Conversation
Signed-off-by: Kuat Yessenov <kuat@google.com>
|
can you add detail on how these new attributes impact the calculation of the connection security policy labels, etc.? |
|
Thanks @kyessenov for this PR. Can you add in a comment few examples of how the newly added attributes show up in mixer access logs or telemetry? |
| static const char kConnectionId[]; | ||
| // Record TCP connection status: open, continue, close | ||
| static const char kConnectionEvent[]; | ||
| static const char kUpstreamMtls[]; |
There was a problem hiding this comment.
how does work with this attribute kConnectionMtls
There was a problem hiding this comment.
connection.mtls means downstream connection mTLS status.
upstream.mtls means upstream connection mTLS status.
Depending on whether the proxy acts like an outbound or an inbound sidecar, you use one or the other.
There was a problem hiding this comment.
i see, may be this attribute kConnectionMtls needs to explicitly say that it's related to downstream. It's can be confusing specially after adding this new attribute.
There was a problem hiding this comment.
We can't change the meaning of existing attributes. There are UIs that have expectations. We can change the metric, however, in istio config.
|
We should modify the mtls label to be |
nrjpoddar
left a comment
There was a problem hiding this comment.
What are the types of error messages that can be reported via GetUpstreamFailureReason? I'm worried about cardinality here if we add this on a metric specially if it is directly tied to the Envoy message.

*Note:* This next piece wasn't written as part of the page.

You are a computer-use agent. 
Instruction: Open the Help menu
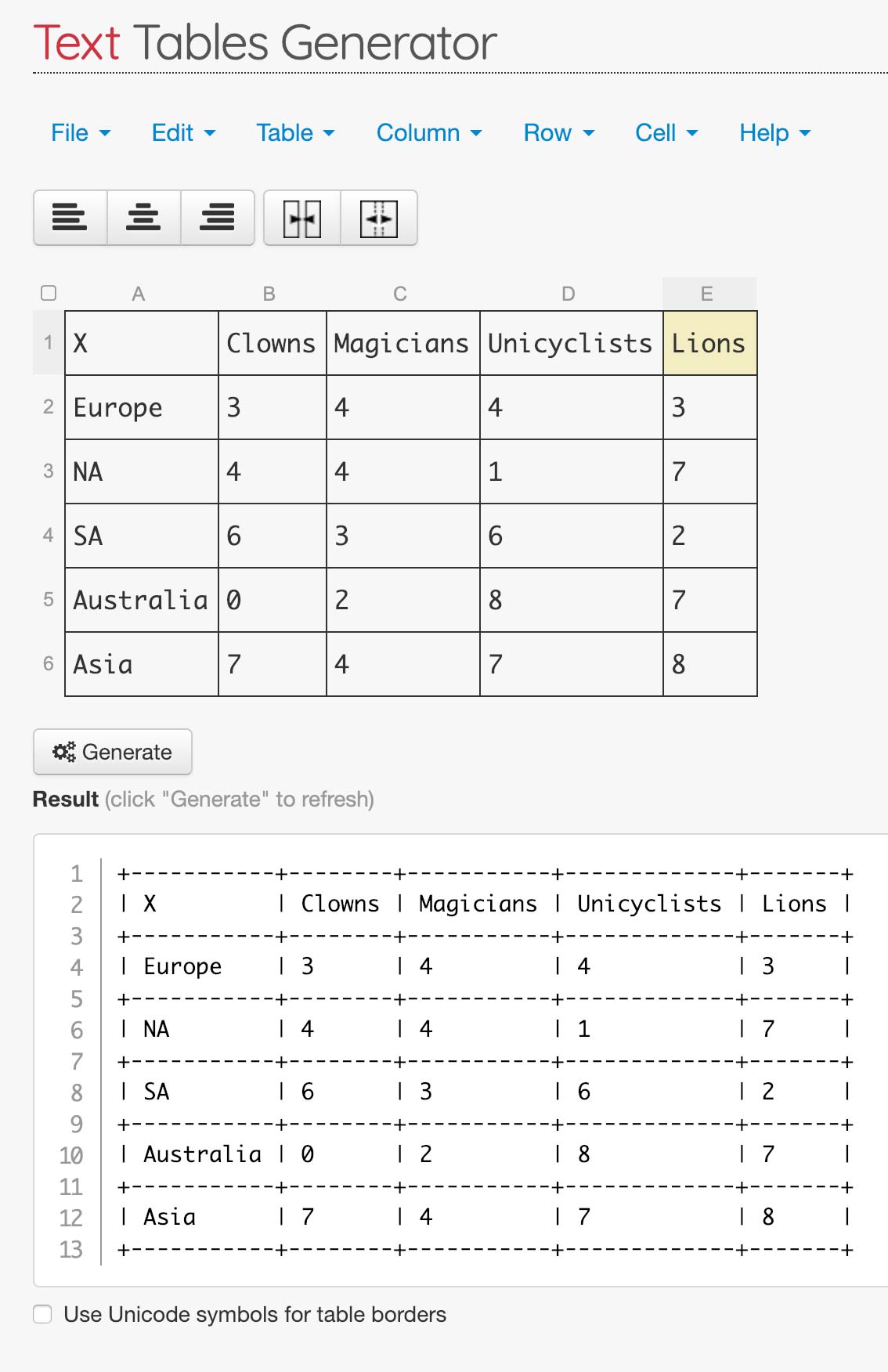pyautogui.click(x=772, y=133)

One way to deal with it would be to create known types based of the set of error messages we care about/know in proxy repo and then skip the other kinds to decouple label cardinality explosion from Envoy string message directly.

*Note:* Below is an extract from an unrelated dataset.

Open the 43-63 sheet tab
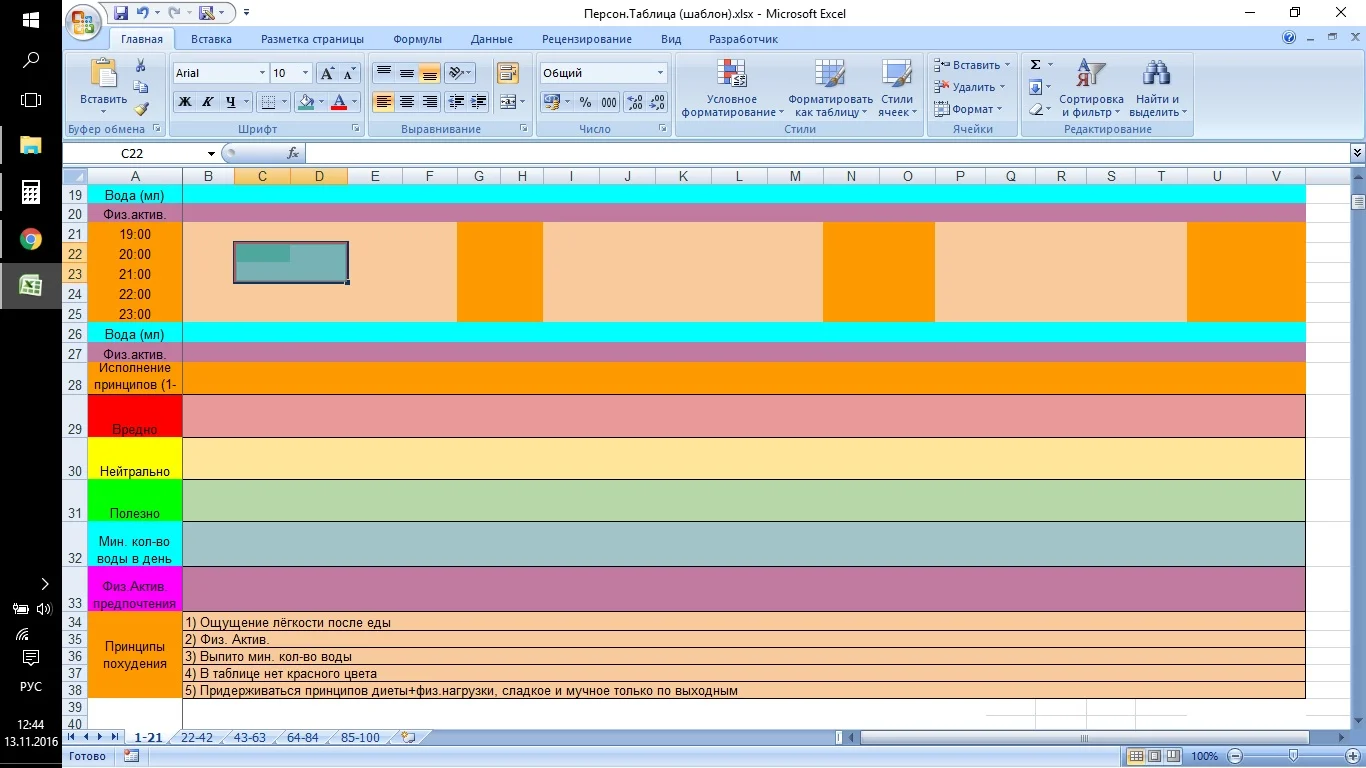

| static const char kConnectionId[]; | ||
| // Record TCP connection status: open, continue, close | ||
| static const char kConnectionEvent[]; | ||
| static const char kUpstreamMtls[]; |
There was a problem hiding this comment.
i see, may be this attribute kConnectionMtls needs to explicitly say that it's related to downstream. It's can be confusing specially after adding this new attribute.
|
@nrjpoddar yes, we'll have to update the attribute vocabulary once this gets in. I think this is better than changing the meaning of the attribute. It was always about downstream, just never properly documented. Upstream failure reason is coming straight from boringSSL. Yes, it should not be used for metrics, unless we can catalog all the error kinds in the library. |
|
Upstream failure reason is coming straight from boringSSL. Yes, it should not be used for metrics, unless we can catalog all the error kinds in the library. -> I can work with you if needed and we can divide and conquer. Getting this information in metrics, even at low resolution where all SSL related errors are reported as boolean is very useful. An alert via metrics + more information in logs/tracing will be an acceptable short time solution for me. |
|
@nrjpoddar Sure. I still think we need to propagate full-fidelity info from envoy, in case we get our catalog wrong, or there is a need for more details. As a first pass, we should use a CEL expression ( |
|
Hey @PiotrSikora , as a WG lead, can you review or assign someone to review? We need this for 1.4 in case Mixer v2 slips. |
| builder.FlattenMapOfStringToStruct(report_data->GetDynamicFilterState()); | ||
|
|
||
| builder.AddBool(utils::AttributeName::kUpstreamMtls, | ||
| report_data->IsUpstreamMutualTLS()); |
There was a problem hiding this comment.
just a nit. instead of having a bool for mutual TLs, why not have an enum of sorts? upstream: plaintext, tls, mutualTLS ? We are coming across a lot of setups where the sidecar has to terminate one way TLS on VMs.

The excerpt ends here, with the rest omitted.